(Saved data entries)
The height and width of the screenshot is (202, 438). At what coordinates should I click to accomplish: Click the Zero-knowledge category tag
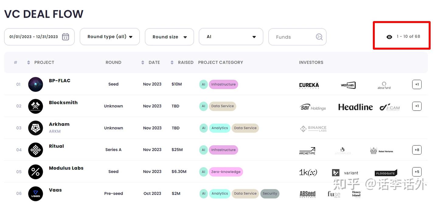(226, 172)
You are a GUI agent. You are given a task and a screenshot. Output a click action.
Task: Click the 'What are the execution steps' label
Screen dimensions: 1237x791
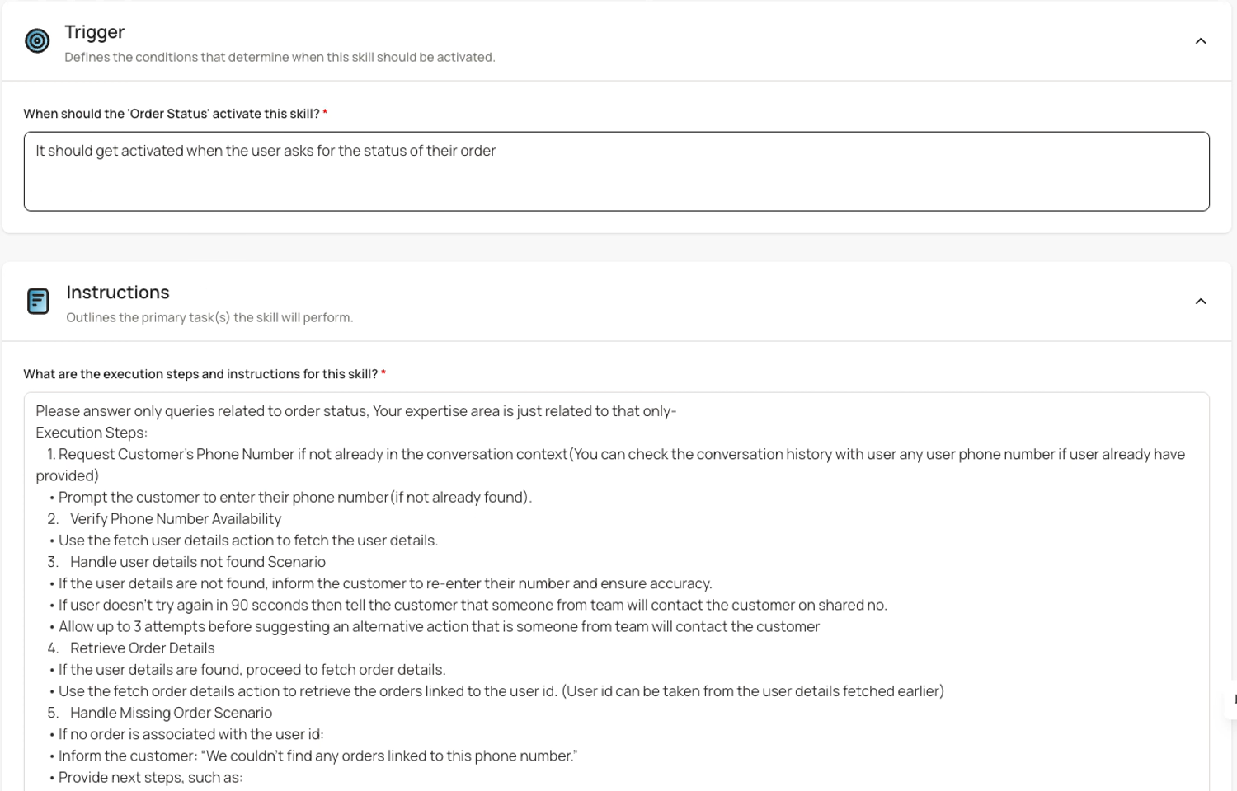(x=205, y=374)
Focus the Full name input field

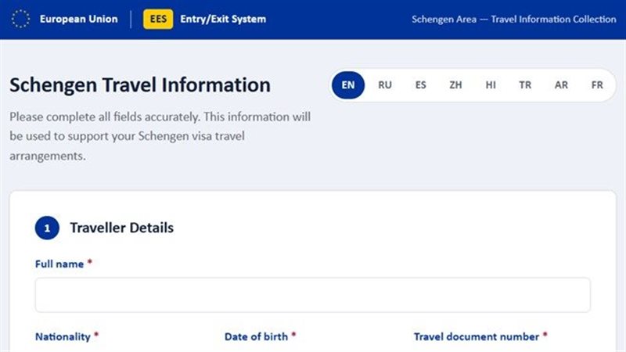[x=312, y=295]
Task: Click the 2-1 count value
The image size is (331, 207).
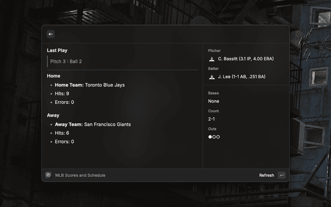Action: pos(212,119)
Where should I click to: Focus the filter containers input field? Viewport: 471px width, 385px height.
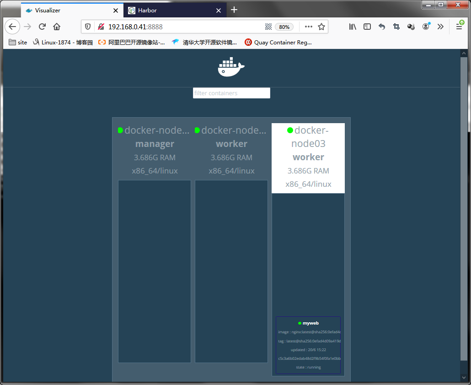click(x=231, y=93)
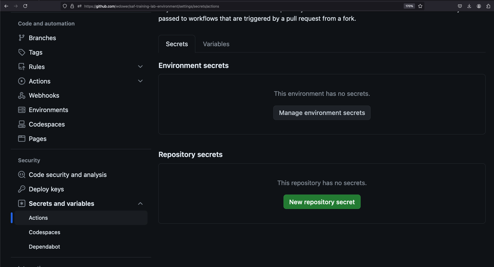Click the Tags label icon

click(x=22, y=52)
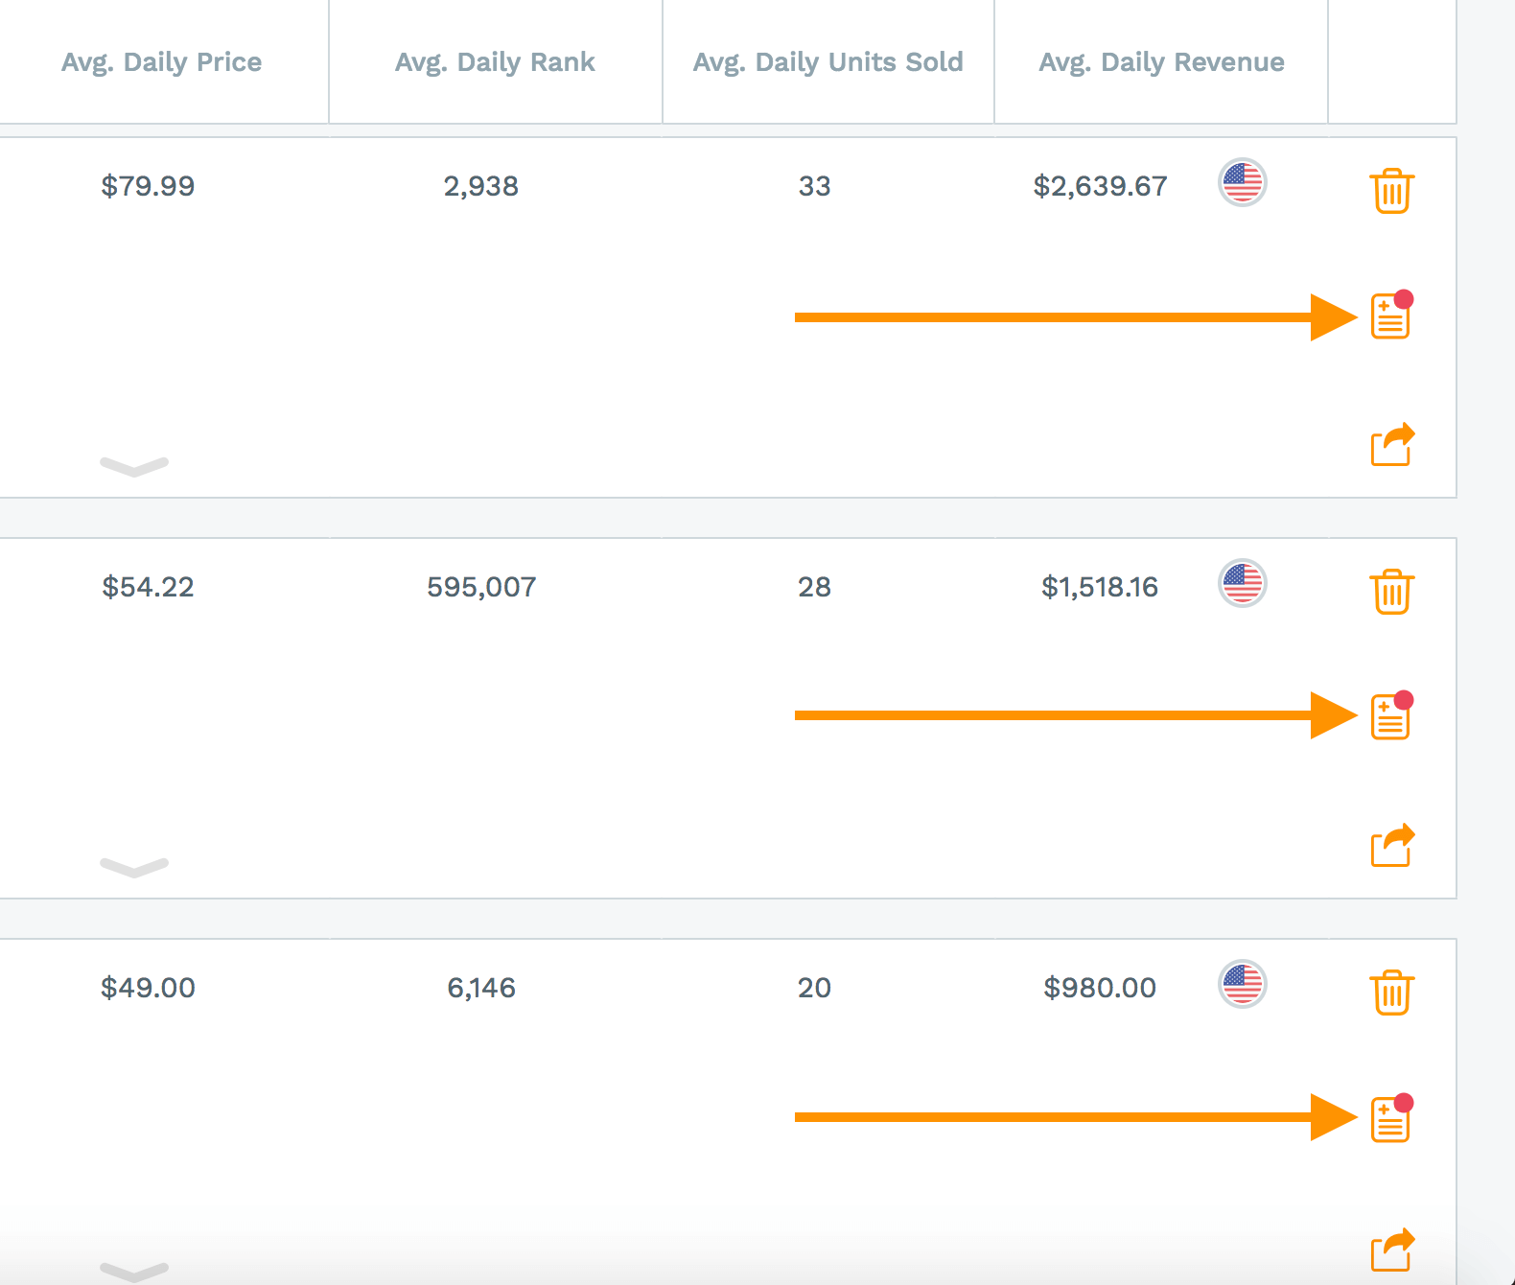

Task prompt: Copy every record exactly, dropping the images.

Exercise output:
The height and width of the screenshot is (202, 438). At what coordinates should I click to accomplish: Click the Zero-knowledge category tag
(226, 172)
You are a GUI agent. You are given a task and a screenshot. Output a click action.
Task: Click the 'What are the execution steps' label
Screen dimensions: 1237x791
(x=205, y=374)
Focus the Full name input field

[x=312, y=295]
Task: Click the 2-1 count value
The image size is (331, 207).
Action: pos(212,119)
Where should I click to: Focus the filter containers input field? Viewport: 471px width, 385px height.
click(x=231, y=93)
Click the Tags label icon

click(x=22, y=52)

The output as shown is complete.